Taking into account the size of the statistical error one may estimate the possible relevance of the specific coach on the team performance. With an optimistic view the maximum increase of the variance is given by −0.015+2×0.029≈0.04. The value has to be compared with the fitness variance of all teams in the Bundesliga which is 0.27 (see above). This implies that with this optimistic estimation the relative contribution of the coach to the team fitness is 0.04/0.27, i.e. 15%. Most likely, however, this contribution is even smaller. This small value also reflects the fact that the group of coaches, which is considered to be hired in the Bundesliga, fulfills already high quality criteria so that the quality variation within this group is quite small.
This work can support the results of some previous studies –, but now ruling out several methodological weaknesses and covering a very large data set with respect to effects of coach dismissals. The underlying team fitness does not improve due to coach dismissal. The increase immediately after the coach dismissal can be completely traced back to a simple statistical selection effect (regression towards the mean). The idea to dismiss a coach emerges from a bad performance as compared to expectation (see Fig. 6) and the actual dismissal is triggered by two particularly unfortunate matches. Furthermore, for teams below the average a smaller deviation from the pre-season expectation may be sufficient to dismiss the coach as compared to better teams where typically a larger deviation is required.

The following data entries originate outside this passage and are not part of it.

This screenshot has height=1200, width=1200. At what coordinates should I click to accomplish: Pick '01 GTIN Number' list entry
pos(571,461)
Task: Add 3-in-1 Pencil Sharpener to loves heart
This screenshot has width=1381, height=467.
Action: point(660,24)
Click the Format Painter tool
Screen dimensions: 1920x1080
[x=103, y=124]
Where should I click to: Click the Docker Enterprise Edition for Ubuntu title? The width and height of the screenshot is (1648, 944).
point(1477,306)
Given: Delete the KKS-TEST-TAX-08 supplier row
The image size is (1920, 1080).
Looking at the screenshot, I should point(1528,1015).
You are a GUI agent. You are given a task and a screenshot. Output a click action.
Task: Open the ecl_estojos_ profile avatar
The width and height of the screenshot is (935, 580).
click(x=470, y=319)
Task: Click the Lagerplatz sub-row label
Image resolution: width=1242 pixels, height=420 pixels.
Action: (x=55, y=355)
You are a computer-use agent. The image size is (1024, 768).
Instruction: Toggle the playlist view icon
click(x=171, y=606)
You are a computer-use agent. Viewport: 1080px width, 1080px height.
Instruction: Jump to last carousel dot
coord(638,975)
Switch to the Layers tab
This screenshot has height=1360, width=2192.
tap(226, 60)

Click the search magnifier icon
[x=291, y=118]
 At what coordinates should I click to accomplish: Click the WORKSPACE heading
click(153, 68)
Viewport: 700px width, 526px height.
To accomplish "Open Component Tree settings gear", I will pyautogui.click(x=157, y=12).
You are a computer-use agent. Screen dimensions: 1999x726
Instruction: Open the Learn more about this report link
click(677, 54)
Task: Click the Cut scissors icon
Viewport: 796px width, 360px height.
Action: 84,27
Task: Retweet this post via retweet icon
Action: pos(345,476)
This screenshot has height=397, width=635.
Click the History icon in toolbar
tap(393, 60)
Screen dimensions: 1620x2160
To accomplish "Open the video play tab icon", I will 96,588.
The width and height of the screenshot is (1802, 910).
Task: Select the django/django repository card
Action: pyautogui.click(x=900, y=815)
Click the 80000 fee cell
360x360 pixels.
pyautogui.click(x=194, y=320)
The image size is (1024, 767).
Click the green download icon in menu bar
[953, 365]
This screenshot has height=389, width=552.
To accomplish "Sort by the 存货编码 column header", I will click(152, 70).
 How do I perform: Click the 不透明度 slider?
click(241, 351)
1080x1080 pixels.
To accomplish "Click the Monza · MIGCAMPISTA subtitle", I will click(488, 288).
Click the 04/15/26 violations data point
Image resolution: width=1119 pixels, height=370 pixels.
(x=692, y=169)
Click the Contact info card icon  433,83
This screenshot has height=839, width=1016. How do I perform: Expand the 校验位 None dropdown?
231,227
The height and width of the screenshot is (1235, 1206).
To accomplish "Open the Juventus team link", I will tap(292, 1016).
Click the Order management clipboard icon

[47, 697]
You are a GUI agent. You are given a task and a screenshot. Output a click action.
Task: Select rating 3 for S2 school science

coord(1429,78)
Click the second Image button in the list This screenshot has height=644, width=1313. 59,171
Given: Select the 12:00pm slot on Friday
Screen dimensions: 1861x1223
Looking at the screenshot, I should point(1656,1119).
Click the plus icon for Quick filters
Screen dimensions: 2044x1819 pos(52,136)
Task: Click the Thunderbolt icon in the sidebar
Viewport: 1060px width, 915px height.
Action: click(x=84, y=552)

Changing the coach during the summer break results in the same nil effect. Most interestingly, even the variance of the appropriate distribution of teams changing the coach during two seasons does not show any effect. This has the immediate consequence that the impact of coaches as “fitness producers” for the teams is limited and is most likely (on average) much smaller than 15% as compared to other factors (like the team wage bill ), determining the quality of a soccer team. Stated differently, the quality of coaches, working in the Premier German Soccer league and hired successively by a team is either quite similar or does not have much impact on the quality of the team as already assumed before . Our results do not exclude the possibility that it is favorable to work with a coach several years in a row. This aspect will be studied in future work along similar lines.
Competing Interests: The authors have declared that no competing interests exist.
Funding: These authors have no support or funding to report.